A Country of Troubled Orphan Warehouses
TOMILINO, Russia — Americans adopted 5-year-old Alisa Magomedova, a very bright and very angry little girl. At her orphanage outside Moscow, workers are happy for Alisa. Some shake their heads.
“I can only admire American parents who adopt Russian children,” says Tamara Plotkina, chief pediatrician at the Tomilino Orphanage. “But I think sometimes they are naive. These children’s problems are insurmountable.”
About 230,000 children are housed in the state orphanage system. Many--some observers say most--are physically and mentally stunted, their growth arrested by previous abuse, neglect and malnutrition.
At Tomilino, another 5-year-old recently arrived infected with syphilis. A preschooler came covered with cigarette burns. Out of 30 children, 29 had alcoholic parents.
Russian orphanages clean up such children and feed them. “But that’s not enough to erase the damage,” says Antonina Salob, deputy director at Tomilino.
In 1999, the latest year for which figures are available, foreigners adopted 6,200 Russian children, including more than 4,348 who went to U.S. homes, officials said.
Russians themselves adopted 7,000 children. Many families cannot afford to take in extra children, says Vladimir Borovik, head of the department for orphanages at the Education Ministry.
Russia is trying to reform its adoption system, to rid it of corruption and alleged bribery and baby-selling by independent adoption agents. Most people welcome the stricter regulations, despite the delays and complications they mean for foreign adoptions.
Even though the new rules will improve Russian adoption procedures, they do nothing to improve conditions in the country’s underfunded, understaffed orphanages.
Tomilino workers say they are dedicated, but tired. They deny accusations from some angry adoptive parents that orphans are abused and neglected. They are simply stretched too thin, caregivers say.
Vera Panosh has been in and out of orphanages and shelters for most of her 15 years. Beneath a shock of black hair are piercing brown eyes.
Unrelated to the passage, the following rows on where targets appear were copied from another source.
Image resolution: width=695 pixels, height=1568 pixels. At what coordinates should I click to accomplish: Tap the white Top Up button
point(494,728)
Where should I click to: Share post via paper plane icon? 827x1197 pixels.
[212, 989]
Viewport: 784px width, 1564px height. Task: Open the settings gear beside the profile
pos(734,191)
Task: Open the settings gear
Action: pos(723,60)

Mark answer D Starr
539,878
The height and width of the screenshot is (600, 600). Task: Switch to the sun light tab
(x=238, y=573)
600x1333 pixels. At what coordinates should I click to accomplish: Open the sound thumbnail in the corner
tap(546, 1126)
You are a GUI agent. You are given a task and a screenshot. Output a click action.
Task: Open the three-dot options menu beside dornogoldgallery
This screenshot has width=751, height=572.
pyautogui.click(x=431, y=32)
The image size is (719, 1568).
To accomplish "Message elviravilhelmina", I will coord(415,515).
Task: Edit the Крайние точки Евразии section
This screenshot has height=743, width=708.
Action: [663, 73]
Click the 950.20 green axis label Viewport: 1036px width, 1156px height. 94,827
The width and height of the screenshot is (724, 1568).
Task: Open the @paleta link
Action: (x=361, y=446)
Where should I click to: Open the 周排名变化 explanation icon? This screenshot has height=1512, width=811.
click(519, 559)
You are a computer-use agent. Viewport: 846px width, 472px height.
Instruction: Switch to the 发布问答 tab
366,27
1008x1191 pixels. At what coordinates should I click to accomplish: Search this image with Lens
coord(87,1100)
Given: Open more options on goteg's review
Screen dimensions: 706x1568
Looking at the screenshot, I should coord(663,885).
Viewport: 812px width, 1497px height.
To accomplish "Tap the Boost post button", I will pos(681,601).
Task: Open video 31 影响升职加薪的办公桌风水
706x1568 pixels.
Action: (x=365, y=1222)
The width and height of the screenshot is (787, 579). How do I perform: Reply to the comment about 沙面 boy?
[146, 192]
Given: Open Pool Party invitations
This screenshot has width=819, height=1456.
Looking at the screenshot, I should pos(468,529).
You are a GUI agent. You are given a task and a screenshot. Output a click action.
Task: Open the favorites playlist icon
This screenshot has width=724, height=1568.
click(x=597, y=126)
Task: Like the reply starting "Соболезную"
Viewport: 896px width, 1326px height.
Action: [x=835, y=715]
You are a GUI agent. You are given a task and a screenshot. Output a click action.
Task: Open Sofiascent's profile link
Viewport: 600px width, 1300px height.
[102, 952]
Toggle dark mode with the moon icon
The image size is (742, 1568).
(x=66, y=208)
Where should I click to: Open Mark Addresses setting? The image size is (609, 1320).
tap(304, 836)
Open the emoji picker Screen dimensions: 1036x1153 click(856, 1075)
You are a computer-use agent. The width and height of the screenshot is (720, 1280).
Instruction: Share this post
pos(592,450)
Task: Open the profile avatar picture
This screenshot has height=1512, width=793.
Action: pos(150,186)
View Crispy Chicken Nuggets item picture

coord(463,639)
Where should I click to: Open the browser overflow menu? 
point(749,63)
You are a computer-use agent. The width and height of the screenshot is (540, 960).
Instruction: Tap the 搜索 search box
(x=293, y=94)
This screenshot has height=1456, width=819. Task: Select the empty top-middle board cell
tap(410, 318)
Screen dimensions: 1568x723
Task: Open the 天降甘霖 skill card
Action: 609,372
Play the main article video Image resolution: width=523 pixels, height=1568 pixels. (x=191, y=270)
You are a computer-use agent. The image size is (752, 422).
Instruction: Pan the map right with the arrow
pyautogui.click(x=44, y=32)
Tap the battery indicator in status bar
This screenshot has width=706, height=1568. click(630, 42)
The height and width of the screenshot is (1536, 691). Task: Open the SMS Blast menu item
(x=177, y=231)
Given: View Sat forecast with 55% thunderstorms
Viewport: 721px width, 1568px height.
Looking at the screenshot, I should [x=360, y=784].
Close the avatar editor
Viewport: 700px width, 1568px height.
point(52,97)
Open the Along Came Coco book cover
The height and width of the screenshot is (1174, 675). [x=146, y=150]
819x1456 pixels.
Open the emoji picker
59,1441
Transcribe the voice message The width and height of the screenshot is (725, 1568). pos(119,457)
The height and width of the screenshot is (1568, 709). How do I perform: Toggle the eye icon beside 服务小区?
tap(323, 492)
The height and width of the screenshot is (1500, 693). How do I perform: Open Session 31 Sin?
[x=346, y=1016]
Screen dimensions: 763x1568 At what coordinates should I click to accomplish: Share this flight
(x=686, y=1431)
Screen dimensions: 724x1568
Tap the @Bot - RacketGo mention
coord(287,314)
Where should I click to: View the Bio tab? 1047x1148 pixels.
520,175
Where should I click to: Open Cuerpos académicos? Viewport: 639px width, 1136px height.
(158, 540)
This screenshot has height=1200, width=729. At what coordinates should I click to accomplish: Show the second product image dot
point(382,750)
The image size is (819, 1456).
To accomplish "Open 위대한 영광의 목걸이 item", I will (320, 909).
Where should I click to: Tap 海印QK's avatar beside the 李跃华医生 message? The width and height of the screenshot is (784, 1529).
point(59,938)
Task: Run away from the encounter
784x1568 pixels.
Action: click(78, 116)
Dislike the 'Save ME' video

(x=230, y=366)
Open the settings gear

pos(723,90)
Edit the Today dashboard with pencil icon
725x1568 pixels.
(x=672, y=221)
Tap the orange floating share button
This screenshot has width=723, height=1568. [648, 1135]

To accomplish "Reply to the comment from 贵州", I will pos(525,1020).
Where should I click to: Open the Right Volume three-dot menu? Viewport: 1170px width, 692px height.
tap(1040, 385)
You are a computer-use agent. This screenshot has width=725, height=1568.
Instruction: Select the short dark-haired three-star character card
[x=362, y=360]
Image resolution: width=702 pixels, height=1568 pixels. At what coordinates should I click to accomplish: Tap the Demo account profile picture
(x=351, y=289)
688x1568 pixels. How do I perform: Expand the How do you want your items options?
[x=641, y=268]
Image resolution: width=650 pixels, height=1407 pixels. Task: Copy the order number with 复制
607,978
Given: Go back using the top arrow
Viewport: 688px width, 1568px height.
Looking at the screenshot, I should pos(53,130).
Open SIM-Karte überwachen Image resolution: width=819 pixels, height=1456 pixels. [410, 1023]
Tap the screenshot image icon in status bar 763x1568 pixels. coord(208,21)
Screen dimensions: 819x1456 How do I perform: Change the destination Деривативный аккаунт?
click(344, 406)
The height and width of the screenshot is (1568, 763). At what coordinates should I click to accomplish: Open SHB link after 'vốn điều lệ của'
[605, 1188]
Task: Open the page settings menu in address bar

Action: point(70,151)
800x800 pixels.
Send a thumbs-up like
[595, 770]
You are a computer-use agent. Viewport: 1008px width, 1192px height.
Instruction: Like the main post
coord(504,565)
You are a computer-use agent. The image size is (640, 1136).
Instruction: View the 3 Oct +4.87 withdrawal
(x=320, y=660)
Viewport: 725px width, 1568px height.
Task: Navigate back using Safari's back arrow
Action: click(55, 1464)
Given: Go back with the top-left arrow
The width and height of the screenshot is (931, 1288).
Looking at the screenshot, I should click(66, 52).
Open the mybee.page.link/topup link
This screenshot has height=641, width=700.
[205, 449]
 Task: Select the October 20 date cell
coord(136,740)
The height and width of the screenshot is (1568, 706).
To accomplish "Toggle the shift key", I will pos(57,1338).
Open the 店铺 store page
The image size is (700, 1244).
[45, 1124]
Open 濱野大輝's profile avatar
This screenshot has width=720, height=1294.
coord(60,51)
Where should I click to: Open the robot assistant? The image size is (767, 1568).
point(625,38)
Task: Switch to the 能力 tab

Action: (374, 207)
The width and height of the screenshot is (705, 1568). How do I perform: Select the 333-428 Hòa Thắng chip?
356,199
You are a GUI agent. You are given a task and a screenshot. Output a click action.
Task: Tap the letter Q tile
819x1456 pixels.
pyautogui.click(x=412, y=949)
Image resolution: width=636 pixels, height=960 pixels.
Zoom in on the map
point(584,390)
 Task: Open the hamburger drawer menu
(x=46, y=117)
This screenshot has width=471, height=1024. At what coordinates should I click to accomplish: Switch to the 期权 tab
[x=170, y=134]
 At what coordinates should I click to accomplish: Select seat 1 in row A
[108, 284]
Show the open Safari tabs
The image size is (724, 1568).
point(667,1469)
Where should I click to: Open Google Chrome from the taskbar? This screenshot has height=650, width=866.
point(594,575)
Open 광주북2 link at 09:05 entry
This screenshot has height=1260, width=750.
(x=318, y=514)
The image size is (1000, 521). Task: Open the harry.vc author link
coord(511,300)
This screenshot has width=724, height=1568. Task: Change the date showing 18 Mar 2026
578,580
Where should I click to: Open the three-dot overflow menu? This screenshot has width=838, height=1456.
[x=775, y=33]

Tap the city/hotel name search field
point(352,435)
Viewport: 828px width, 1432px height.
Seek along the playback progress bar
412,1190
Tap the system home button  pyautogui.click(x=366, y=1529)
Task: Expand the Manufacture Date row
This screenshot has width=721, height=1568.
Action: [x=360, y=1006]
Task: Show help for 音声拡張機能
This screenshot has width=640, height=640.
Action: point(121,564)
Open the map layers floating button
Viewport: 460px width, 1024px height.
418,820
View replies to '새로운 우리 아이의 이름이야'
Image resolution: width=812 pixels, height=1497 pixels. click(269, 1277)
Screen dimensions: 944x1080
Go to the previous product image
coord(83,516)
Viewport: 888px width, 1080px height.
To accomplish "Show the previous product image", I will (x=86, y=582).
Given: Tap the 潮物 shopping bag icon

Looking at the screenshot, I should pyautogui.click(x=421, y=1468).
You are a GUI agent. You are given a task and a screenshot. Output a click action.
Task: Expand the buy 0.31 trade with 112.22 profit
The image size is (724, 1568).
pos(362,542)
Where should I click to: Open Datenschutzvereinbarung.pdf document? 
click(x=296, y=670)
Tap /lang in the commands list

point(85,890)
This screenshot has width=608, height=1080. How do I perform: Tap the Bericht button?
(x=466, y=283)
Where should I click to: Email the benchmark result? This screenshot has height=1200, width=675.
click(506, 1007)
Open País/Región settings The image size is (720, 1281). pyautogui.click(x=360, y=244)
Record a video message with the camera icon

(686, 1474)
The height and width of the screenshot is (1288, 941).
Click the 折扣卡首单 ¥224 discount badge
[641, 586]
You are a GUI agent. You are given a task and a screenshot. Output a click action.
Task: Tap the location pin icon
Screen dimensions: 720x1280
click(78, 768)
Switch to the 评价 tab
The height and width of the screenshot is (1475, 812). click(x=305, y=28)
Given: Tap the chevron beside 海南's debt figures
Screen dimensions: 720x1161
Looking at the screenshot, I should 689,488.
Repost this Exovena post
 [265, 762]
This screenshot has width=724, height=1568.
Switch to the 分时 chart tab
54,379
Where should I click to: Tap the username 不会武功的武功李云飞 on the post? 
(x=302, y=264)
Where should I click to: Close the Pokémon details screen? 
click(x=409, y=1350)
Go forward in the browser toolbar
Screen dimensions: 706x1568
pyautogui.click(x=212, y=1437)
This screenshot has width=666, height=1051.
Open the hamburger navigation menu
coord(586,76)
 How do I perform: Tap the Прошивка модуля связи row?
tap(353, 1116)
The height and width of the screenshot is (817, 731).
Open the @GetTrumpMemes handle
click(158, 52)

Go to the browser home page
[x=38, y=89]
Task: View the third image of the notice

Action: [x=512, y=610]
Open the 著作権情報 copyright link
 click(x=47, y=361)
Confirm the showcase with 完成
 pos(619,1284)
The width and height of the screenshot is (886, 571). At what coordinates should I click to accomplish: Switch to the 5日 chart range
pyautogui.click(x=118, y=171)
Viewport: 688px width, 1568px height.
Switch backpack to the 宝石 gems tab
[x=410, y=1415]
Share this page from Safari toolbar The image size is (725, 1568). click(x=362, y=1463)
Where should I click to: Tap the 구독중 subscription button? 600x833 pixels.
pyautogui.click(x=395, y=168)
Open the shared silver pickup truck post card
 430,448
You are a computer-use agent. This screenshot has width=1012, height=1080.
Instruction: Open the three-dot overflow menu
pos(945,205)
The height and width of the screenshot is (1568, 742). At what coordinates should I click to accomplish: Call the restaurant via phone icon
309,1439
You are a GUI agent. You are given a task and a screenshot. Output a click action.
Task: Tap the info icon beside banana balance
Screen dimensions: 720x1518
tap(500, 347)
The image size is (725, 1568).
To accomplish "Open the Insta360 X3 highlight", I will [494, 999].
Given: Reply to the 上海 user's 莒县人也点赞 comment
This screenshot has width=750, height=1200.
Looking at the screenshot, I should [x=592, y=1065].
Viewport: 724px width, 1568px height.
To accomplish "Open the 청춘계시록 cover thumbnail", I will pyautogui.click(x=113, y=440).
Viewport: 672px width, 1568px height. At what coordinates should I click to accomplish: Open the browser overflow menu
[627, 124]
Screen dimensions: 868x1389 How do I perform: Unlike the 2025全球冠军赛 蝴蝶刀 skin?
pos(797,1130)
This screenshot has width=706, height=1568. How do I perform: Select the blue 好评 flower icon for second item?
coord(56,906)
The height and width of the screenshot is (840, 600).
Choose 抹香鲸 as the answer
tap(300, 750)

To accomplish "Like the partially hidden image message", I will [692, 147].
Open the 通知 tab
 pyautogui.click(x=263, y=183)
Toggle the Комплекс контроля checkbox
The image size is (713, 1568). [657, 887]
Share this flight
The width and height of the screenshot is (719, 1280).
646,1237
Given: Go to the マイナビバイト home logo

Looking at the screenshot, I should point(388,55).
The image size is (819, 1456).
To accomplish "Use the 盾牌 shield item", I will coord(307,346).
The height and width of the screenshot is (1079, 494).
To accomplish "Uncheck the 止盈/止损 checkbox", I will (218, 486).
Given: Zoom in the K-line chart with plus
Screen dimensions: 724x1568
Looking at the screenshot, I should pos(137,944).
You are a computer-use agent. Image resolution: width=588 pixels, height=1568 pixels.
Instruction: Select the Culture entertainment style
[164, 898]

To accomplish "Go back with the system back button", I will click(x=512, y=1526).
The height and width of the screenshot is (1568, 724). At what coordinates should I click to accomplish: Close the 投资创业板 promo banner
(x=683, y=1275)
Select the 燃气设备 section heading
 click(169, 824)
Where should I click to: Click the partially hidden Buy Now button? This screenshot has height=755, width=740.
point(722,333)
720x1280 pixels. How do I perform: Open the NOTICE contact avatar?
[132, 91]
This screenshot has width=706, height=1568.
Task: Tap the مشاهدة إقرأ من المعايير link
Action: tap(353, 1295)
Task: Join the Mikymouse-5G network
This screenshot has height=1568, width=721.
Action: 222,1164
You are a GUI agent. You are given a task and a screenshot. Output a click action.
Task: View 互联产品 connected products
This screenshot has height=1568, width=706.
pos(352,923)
Tomilino, she says, is better than most institutions: “Here they let you bathe alone.”
In most places, children wash in groups. But even at Tomilino, hot water is a luxury.
So is red meat. And fresh vegetables. Porridge and stringy chicken are standard fare. The orphanage cannot afford a full-time cook.
Common areas smell of disinfectant. Immune systems are weak, and bedrooms are shared by up to 12 children. Sheets are often torn and blankets too thin.
Many children are wan and listless. Others fidget, quickly becoming bored with broken toys piled in a chilly corner. Most are smaller and thinner than other children their age.
At Tomilino, one adult oversees about 10 children and earns $24 a month. The official average wage is $90 per month.
“If she were to change them every time they urinate, she would be changing a child 360 times a day,” says Galina Krasnitskaya, a pediatric expert at the Institute for Russian Childhood. “That would be lifting 12 tons per shift. So of course they lift the children less, change them less, and the children get less emotional warmth.”
Alisa, though bright and more energetic than most at Tomilino, has an unpredictable temper, Salob says. Sometimes when playing peacefully with other children, she would suddenly lash out, yelling and scratching at people who came near. Then she sulked.
Workers attributed the girl’s volatility to living through war--her parents were killed in Chechnya.
Her new American parents were told everything the orphanage knew about Alisa, which wasn’t much, Salob says. The girl was left at Tomilino by a relative who gave little family history.
Alisa departed with her new parents in early December. Orphanage officials said Russian laws prohibit releasing any information about her American family.